A Conversation between composers JG Everest and  Paul Giess, Fall 2018.

Paul Giess:  I’m planning on coming to hear your [Summer Sound Garden] piece on Sunday.  Is it something I would walk through at my own pace? Or is it a fixed piece of music from 12-5pm?

JG Everest: it’s designed for people to spend as much or as little time as they wish. The idea is that I compose an hour piece of music that plays through 35-40 individual ipod-speaker sets that are set to loop / repeat after they are all manually synced.  Each speaker is playing it’s own unique part of the whole piece of music.

Ironically, these machines have an organic quality and don’t stay in perfect sync, so they slip in and out of perfect alignment over the course of several hours, and the piece shifts “organically” and results in a continuously evolving form.  My experience is that only after a couple of hours of being in / moving through the space and hearing the music spatially and repeating does our mind’s subconscious sonic “triangulation” begin to create a different level of awareness and connection to the site – it takes a while for your senses to truly measure the sonic / musical “landscape”, i.e, establishing a sense of location relative to fixed points, in this case, spatial sound sources… And with the roving Free Range Orchestra and Choir improvising their live accompaniment, the score further evolves in new ways.

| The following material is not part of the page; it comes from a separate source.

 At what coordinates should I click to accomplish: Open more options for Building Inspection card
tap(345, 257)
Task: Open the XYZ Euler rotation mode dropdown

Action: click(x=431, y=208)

It’s all about exploring the space and the sound, finding “sweet spots” and letting moments emerge – most definitely at your own pace.  The larger purpose is to connect to the place in a contemplative, open way, and be able to discover and relate to it on multiple, deeper levels, through the history, ecology, and various artistic disciplines employed (dance, poetry, photography, sculpture, sound, etc)

It’s also an experiment for me about how spatial scores affect our states of being over time…

You can walk through in 5 minutes or stay for hours. it can take some time to get everything dialed in at the beginning, so I would recommend arriving after 1pm if you may have a limited window.

(Then, after the event…)

Paul Giess: James, I really loved your piece!  I was immediately curious about your performance when I heard that you were making site-specific music.  I had been enjoying the wonderful park system around the Twin Cities throughout my stay in Minnesota and your piece really brought the magic out in Silverwood Park.  That was something I really appreciated about the Summer Sound Garden, it had a magical effect to it. Creating a heightened reality for the listener to experience the space in.  I walked away feeling calm and more connected with myself, as well as a strong connection to the park. I’m curious to what end you feel this was an installation or a performance, or both?  How does the installation play off the performance and visa versa?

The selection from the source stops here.